== What to do ==
Sort through the data and copy the lines holding the word "Given".

Start of Data for this exercise

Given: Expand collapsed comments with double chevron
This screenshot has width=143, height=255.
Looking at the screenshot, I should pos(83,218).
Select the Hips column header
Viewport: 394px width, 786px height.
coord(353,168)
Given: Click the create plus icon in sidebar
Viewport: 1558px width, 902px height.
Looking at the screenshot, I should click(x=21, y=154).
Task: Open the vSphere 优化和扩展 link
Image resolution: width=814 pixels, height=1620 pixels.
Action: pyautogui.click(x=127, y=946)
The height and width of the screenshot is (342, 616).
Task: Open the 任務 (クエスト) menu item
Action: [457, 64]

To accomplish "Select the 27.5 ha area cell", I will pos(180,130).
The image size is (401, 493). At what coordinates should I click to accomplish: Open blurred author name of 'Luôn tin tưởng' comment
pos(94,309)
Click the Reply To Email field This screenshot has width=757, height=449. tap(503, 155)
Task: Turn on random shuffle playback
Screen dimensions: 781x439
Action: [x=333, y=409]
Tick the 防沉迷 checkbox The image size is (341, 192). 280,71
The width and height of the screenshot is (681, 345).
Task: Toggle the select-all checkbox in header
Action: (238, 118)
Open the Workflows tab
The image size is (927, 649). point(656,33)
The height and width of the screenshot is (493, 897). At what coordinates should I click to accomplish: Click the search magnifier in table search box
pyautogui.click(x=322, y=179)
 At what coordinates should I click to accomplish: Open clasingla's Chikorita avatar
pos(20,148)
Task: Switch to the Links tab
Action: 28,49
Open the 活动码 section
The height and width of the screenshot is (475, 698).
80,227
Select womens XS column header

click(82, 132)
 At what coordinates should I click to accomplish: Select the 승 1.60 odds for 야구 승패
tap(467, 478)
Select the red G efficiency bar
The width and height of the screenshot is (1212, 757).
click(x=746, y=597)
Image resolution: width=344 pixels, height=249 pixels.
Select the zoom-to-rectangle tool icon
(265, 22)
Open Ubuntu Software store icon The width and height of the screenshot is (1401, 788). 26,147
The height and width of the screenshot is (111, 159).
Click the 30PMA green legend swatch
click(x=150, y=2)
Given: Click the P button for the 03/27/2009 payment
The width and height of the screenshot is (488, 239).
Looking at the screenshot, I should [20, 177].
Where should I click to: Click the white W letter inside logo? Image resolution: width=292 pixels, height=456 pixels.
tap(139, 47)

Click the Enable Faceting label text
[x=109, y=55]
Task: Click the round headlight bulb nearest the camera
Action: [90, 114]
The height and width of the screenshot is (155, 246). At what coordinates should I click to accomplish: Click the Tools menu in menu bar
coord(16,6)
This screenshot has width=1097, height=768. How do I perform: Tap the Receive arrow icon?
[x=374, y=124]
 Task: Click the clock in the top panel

End of Data for this exercise

== Answer area ==
Given: Expand collapsed comments with double chevron
Given: Click the create plus icon in sidebar
Given: Click the P button for the 03/27/2009 payment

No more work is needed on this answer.